**Vorliegender Text**

============

# ISP 3: Home directory owned by wrong user.



## Laubie (29. März 2009)

Hiho!
Ich hab jetzt meinen neuen Server mit Lenny und ISP3 aufgesetzt.
Da mein Serveranbieter die Festplatten etwas komisch vorkonfektioniert, und ich das so lassen wollte, hab ich eine etwas kleine Hauptpartition, aber eine sehr große /home partititon.

Also wollte ich alle Verzeichnisse, in denen Daten abgelegt werden, 
also Homeverzeichnisse der Webseiten und die Mailverzeichnisse nach 
/home/... umleiten.
Also hab ich im ISP3 Unter Servereinstellungen einfach die Verzeichnisse geändert. Leider kommt jetzt in der Mailqueue folgende Fehlermeldung:

(temporary failure. Command output: /usr/bin/maildrop: Home directory owned by wrong user.)

============

**Gespeicherte Daten**
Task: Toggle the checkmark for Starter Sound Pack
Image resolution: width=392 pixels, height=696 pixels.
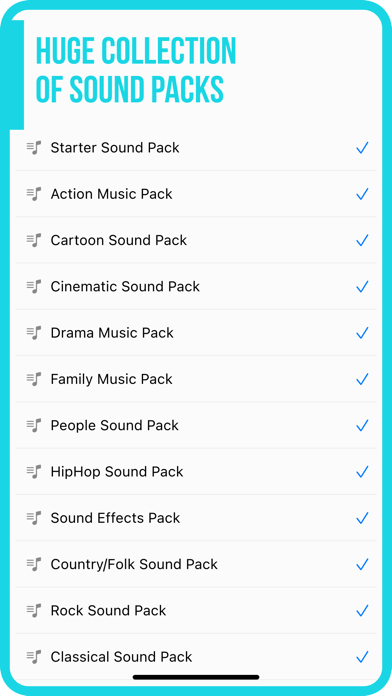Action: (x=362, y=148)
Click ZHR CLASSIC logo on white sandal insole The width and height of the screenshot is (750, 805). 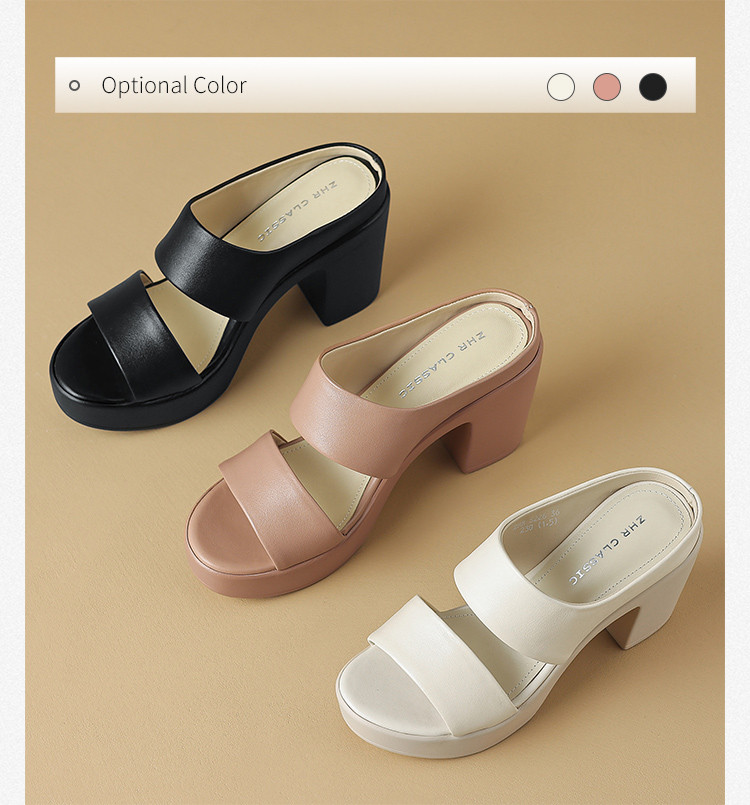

============

**Zu erledigen**
Fasse den Forumsbeitrag oben in zwei Sätzen zusammen.

**Lösung**
Auf einem neu aufgesetzten Server mit Lenny und ISP3 sollten wegen einer kleinen Hauptpartition und einer sehr großen /home-Partition die Homeverzeichnisse der Webseiten und die Mailverzeichnisse nach /home umgeleitet werden, wozu die Verzeichnisse in ISP3 unter Servereinstellungen geändert wurden. Seitdem zeigt die Mailqueue einen temporären Fehler von maildrop mit der Meldung „Home directory owned by wrong user“.